**** Data excerpts

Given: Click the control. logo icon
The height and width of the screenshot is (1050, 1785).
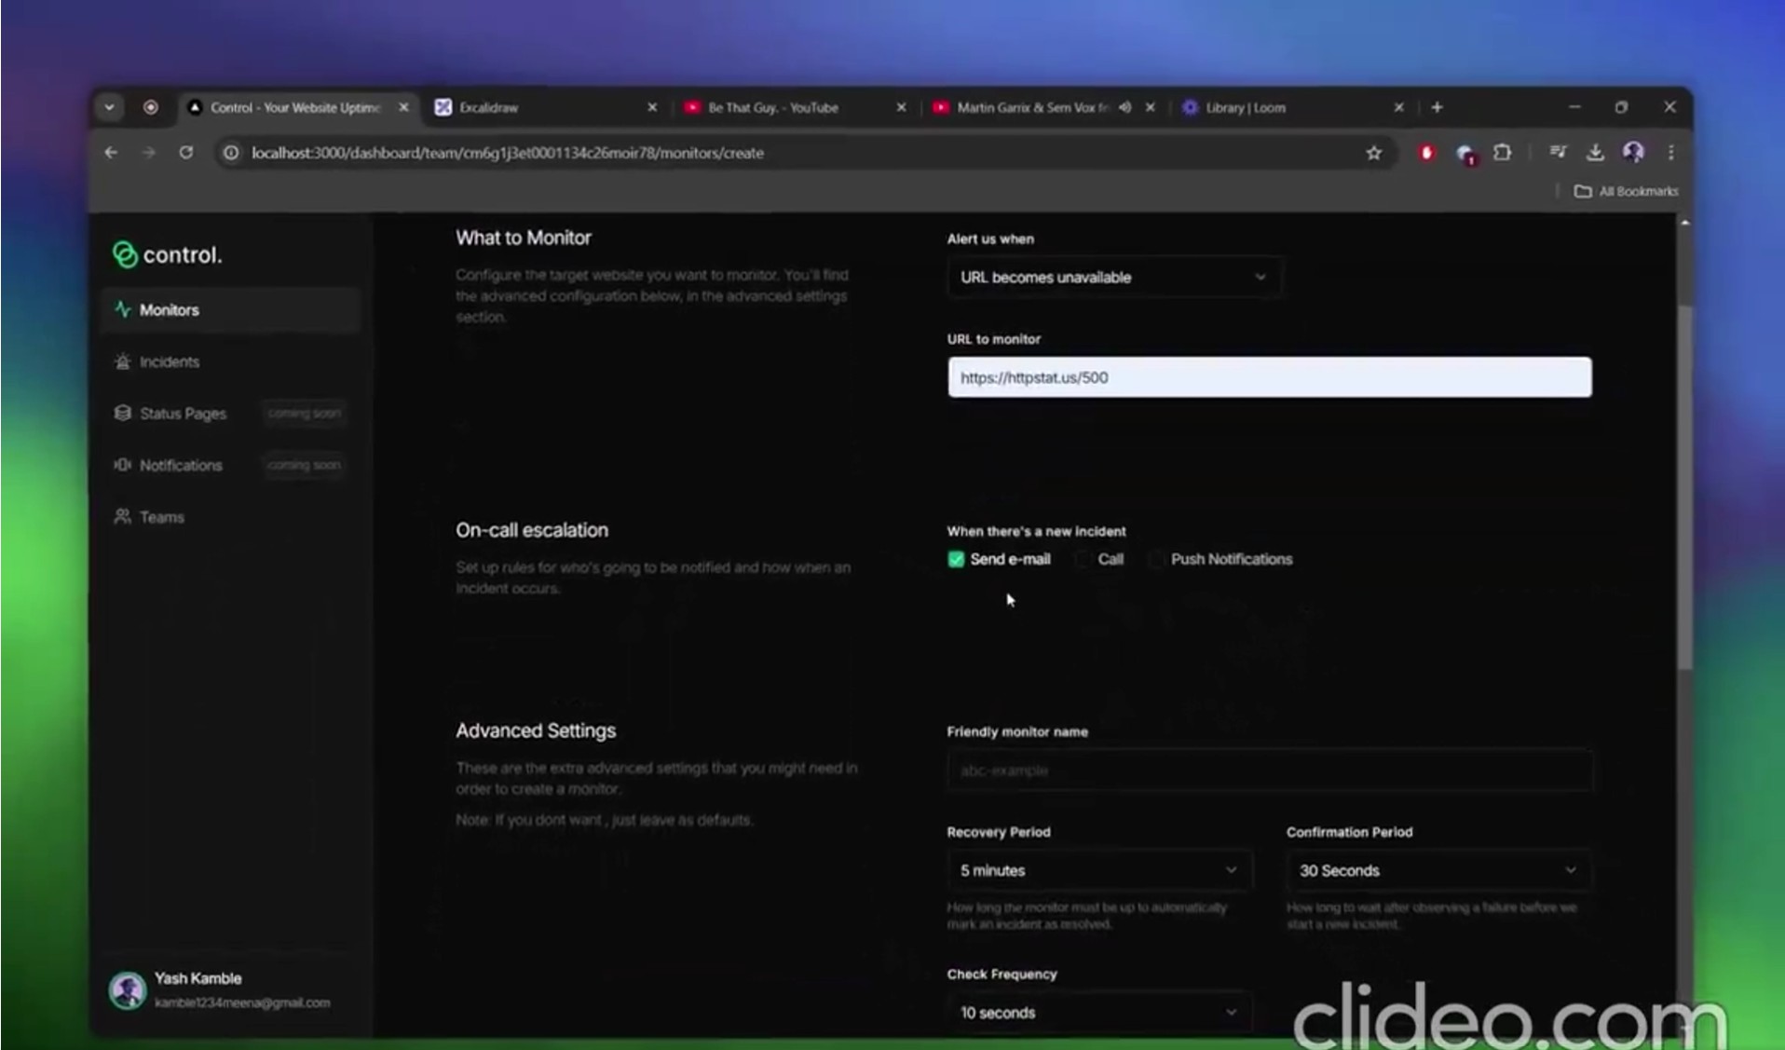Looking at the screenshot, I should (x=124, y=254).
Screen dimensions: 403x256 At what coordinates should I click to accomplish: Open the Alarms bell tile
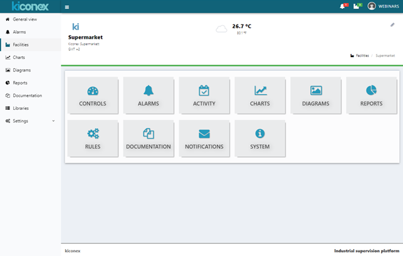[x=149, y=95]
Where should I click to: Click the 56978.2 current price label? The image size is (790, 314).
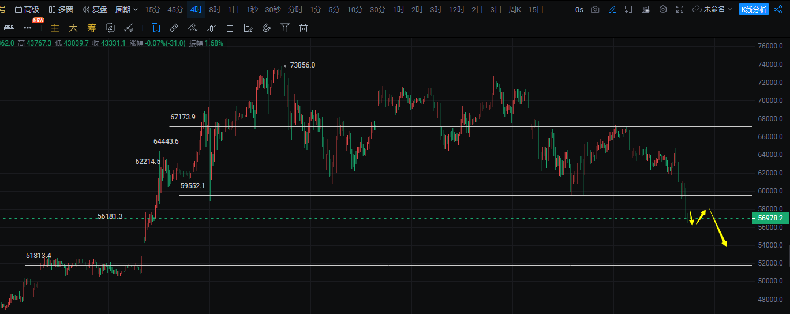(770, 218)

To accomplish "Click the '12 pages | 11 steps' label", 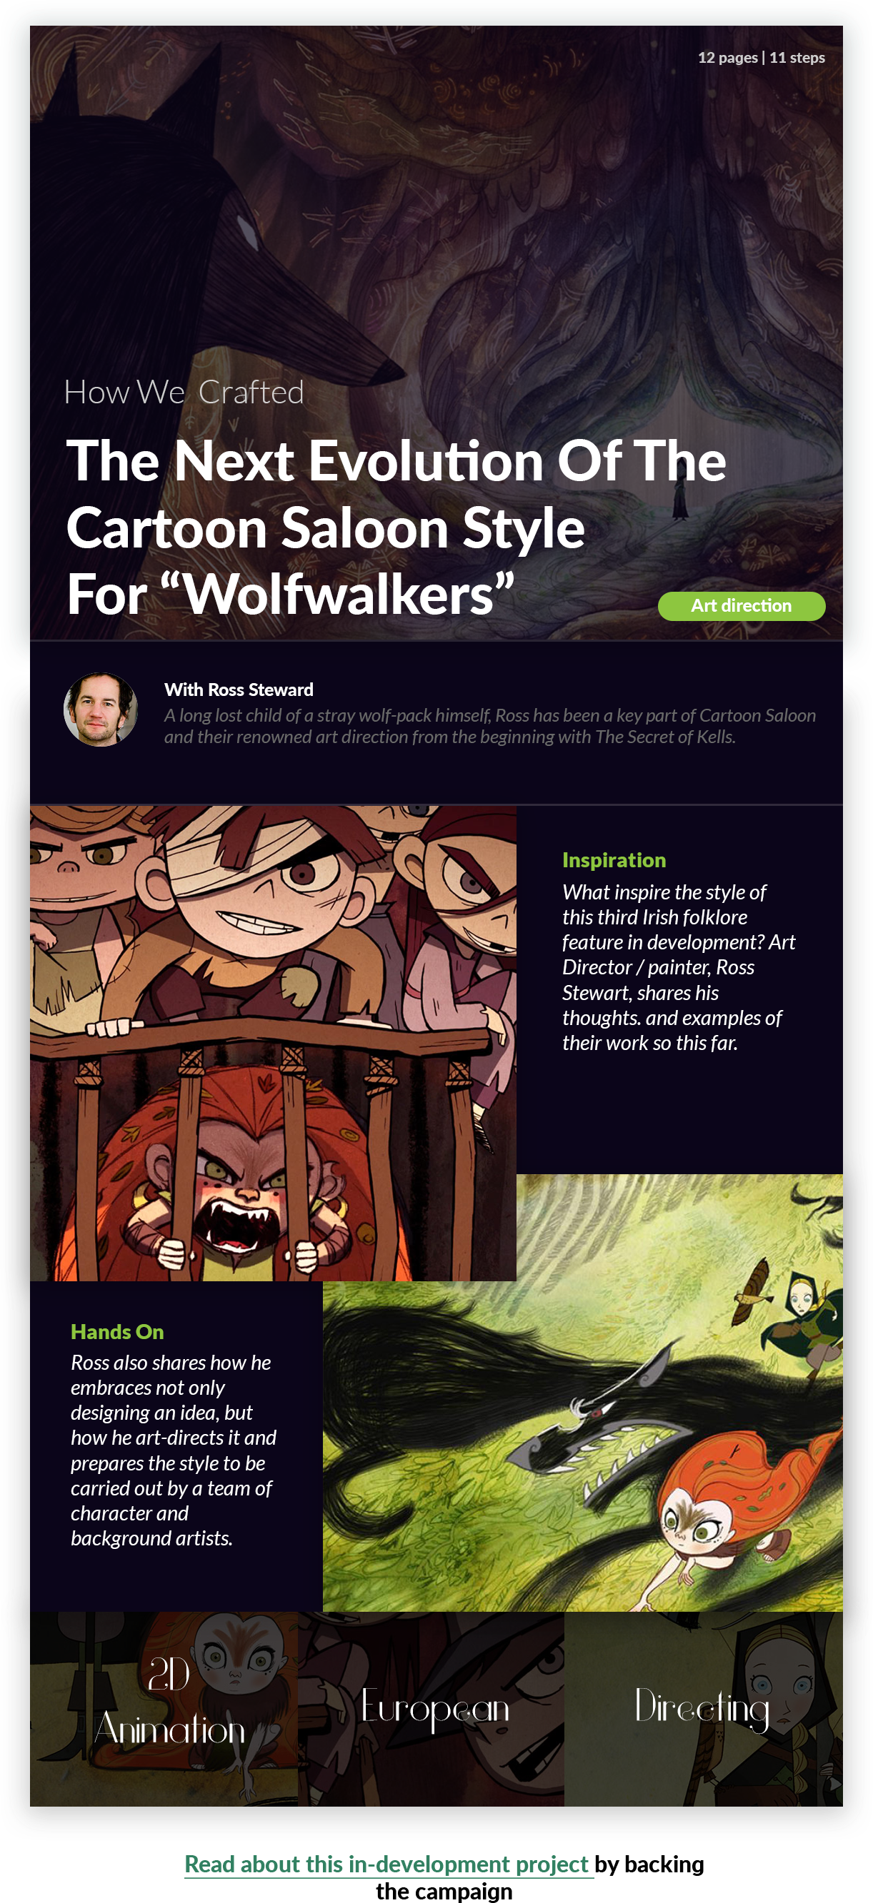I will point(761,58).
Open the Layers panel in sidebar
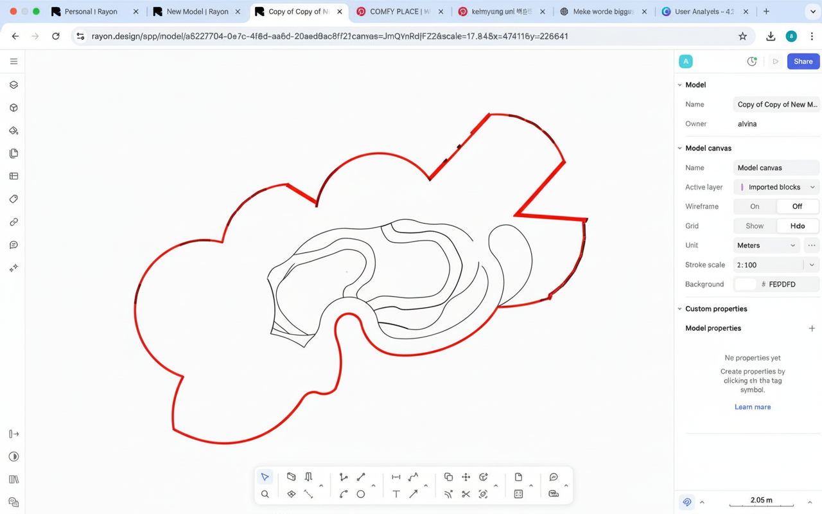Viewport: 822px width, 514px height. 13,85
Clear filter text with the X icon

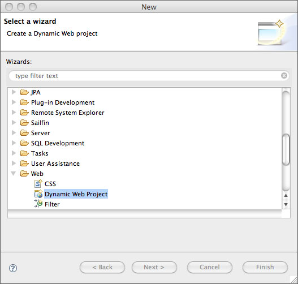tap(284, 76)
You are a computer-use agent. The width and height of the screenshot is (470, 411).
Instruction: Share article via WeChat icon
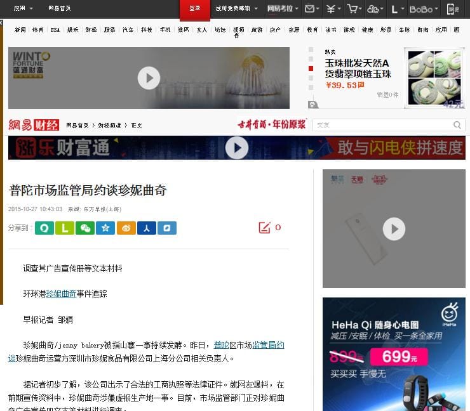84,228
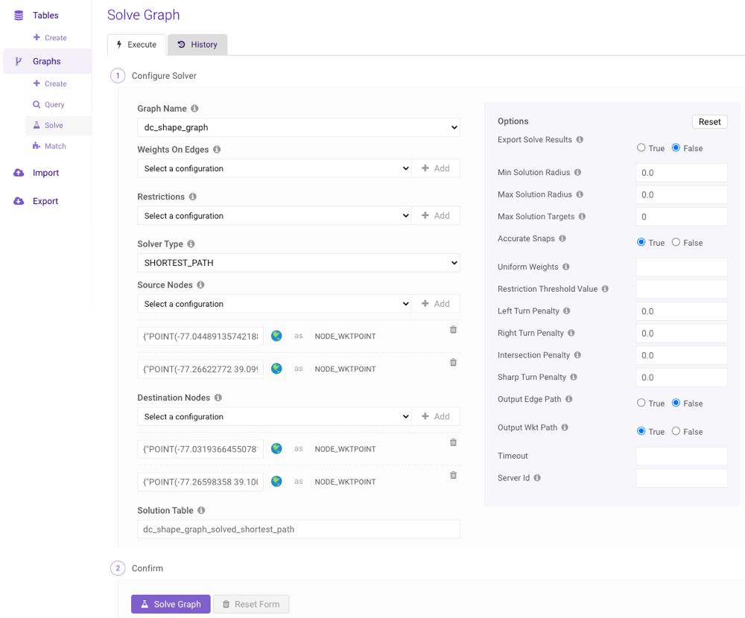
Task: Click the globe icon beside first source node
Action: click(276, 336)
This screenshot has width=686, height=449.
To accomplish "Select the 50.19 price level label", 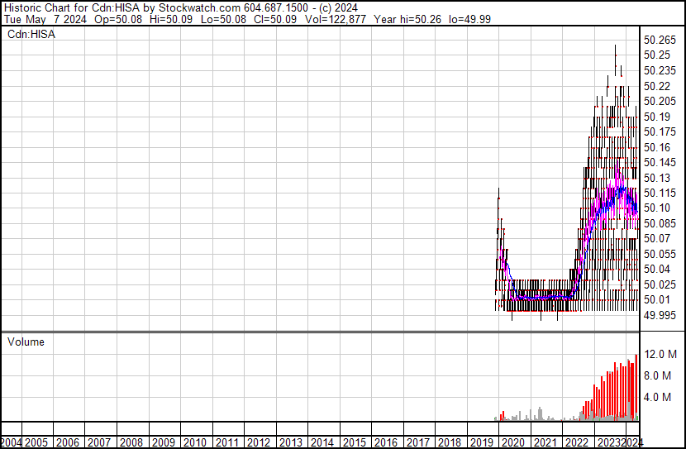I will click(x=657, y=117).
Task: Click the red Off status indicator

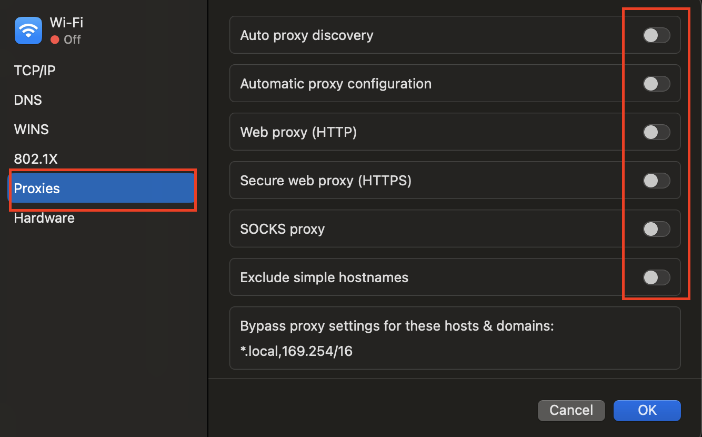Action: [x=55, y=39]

********

### Task to carry out
The lines above from the line with "Clear filter text with the X icon" through the line with "This screenshot has width=686, height=449." are to be given again word for word, with no pictures among them.

### Finished task
Clear filter text with the X icon

tap(284, 76)
You are a computer-use agent. The width and height of the screenshot is (470, 411).
Instruction: Share article via WeChat icon
84,228
Task: Click the globe icon beside first source node
Action: click(276, 336)
This screenshot has width=686, height=449.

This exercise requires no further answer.